Ainda assim, o ministro pretende se encontrar com o ministro da Defesa, José Viegas, e os comandantes do Exército, da Marinha e da Aeronáutica nesta quarta-feira, dia 15, para discutir se existe algum espaço para possíveis ajustes na legislação de aposentadoria dos militares. Nesta reunião os militares pretendem apresentar estudos confirmando a necessidade de uma aposentadoria especial para os militares.

O grande problema é que este tipo de concessão pode abrir a porta para novas exigências do funcionalismo, diminuindo o impacto da Reforma nas contas do Governo. Como, aliás, já sinalizou o próprio ministro, ao declarar que a aposentadoria especial dos militares seria preservada.

Aposentadoria de militares custa R$ 11,5 bilhões

No regime atual de Previdência para os militares, está previsto que, apesar de efetuarem uma contribuição equivalente a 7,5% do seu salário, eles se aposentam com o benefício integral. De acordo com dados da Previdência, os gastos com aposentadoria e pensão dos militares aumentaram 154% no período entre 1995 e 2002, de forma que subiram de R$ 4,5 bilhões para R$ 11,5 bilhões.

A tentativa de rever o regime de aposentadoria dos militares não é nova, desde 1999, o antigo governo tentou efetuar algumas mudanças, para conseguir alcançar as metas de superávit impostas no acordo com o FMI (Fundo Monetário Internacional). Em resposta a esta iniciativa, os militares chegaram, inclusive, a apresentar um projeto que previa a elevação da alíquota de contribuição para 9,5%.

Também foi proposto na época que a aposentadoria vitalícia para as filhas solteiras dos militares, assim como o cálculo da aposentadoria com base no posto superior. Em ambos os casos estava previsto um período de transição para o fim dos privilégios.

Próxima batalha será com juízes

Dentre os argumentos usados pelos militares para justificar estas diferenças estaria o fato de trabalharem em regime de dedicação exclusiva, poderem ser re-convocados a trabalhar se necessário, serem constantemente transferidos e, finalmente, ganharem pouco na ativa.
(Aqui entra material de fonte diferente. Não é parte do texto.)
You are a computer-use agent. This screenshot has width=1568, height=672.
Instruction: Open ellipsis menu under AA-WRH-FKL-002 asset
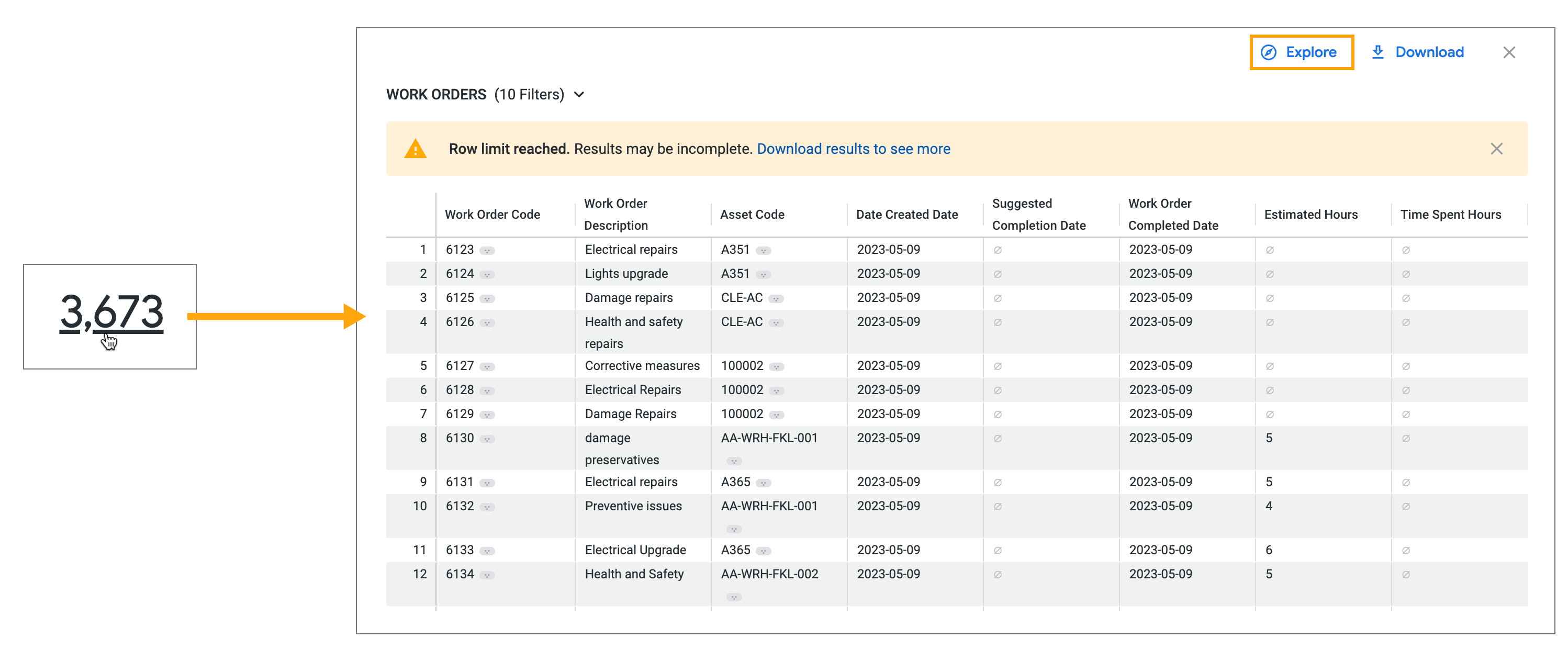click(x=733, y=597)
Este argumento, entretanto, é contradito pelo fato de que se aposentam em média com um benefício de R$ 4 mil, cerca de 20 salários mínimos, muito acima do teto atualmente permitido aos trabalhadores do setor privado que é de R$ 1.561,00.

A próxima batalha do ministro deve ser com a revisão do regime de aposentadoria dos juízes, que se aposentam em média com um benefício de R$ 7 mil. O presidente da Ajufe (Associação dos Juízes Federais), Paulo Sérgio Domingues, declarou que espera que a especificidade da carreira de juiz também seja reconhecida pelo atual governo, alegando que devido a limitações do cargo, os juízes podem apenas exercer duas atividades, a de juiz e a de professor. O governo ainda não divulgou uma posição oficial sobre o que pretende fazer no caso das aposentadorias dos juízes.